Nixon Peabody Sees Partner Profits Surge
With a continued focus on delivering better value to clients, Nixon Peabody saw gains in gross revenue and profits per partner in 2017.
February 22, 2018 at 06:17 PM
4 minute read
After a flat financial year in 2016, Nixon Peabody saw its top line grow 3.4 percent last year, to $473 million.
Revenue per lawyer at the firm, which as a result of a 1999 merger has its roots in Boston and Rochester, New York, grew 6.4 percent in 2017, to $787,000, up from $740,000 the year before. Profits per partner jumped 13.4 percent, to $1.1 million, up from $980,000 in 2016.
“We were very proud of our year,” said Nixon Peabody's CEO and managing partner Andrew Glincher, who assumed leadership of the firm in early 2011 after scuttled merger talks with Locke Lord.

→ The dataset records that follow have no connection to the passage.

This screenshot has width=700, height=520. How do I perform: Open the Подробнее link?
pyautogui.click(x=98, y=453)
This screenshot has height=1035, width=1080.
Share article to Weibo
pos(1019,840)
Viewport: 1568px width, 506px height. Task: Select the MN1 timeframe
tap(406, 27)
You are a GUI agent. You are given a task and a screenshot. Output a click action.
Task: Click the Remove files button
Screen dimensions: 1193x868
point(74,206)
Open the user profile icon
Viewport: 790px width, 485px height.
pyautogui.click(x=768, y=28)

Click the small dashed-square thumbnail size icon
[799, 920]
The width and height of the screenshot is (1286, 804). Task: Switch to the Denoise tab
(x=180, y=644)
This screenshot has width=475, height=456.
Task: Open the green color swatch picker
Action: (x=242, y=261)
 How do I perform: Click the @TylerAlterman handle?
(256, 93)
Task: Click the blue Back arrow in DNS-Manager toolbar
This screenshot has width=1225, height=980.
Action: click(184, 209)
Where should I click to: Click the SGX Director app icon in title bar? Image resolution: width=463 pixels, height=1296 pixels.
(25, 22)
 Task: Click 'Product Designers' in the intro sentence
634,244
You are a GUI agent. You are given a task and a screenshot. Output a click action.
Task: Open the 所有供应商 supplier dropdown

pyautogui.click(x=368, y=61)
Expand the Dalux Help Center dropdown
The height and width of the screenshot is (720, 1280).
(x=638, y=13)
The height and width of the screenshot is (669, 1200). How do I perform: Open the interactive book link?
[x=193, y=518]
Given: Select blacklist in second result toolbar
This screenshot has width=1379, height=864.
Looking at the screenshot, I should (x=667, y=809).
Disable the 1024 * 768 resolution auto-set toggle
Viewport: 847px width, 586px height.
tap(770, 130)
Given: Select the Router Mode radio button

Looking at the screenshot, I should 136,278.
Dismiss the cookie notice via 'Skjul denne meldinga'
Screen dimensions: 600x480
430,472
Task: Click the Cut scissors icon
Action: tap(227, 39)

Glincher attributed the firm's bolstered top line to organic growth fueled by a commitment to a strategy designed to deliver better value to clients.
“We had a great year because of strategic investments we've been making in our talent, in our focus on the marketplace, [making] our collaborations better,” Glincher said. “We're providing newer and better value to our clients in different ways.”
Part of that investment was setting up an office in Raleigh, North Carolina, in October with the addition of four partners from K&L Gates. The opening of the outpost, Nixon Peabody's 13th office nationally and first in the southeastern U.S., was not initially a part of the firm's strategic plan, but a relationship with a $10 billion corporate client who wanted to use the firm more and more fueled its move to North Carolina's Research Triangle.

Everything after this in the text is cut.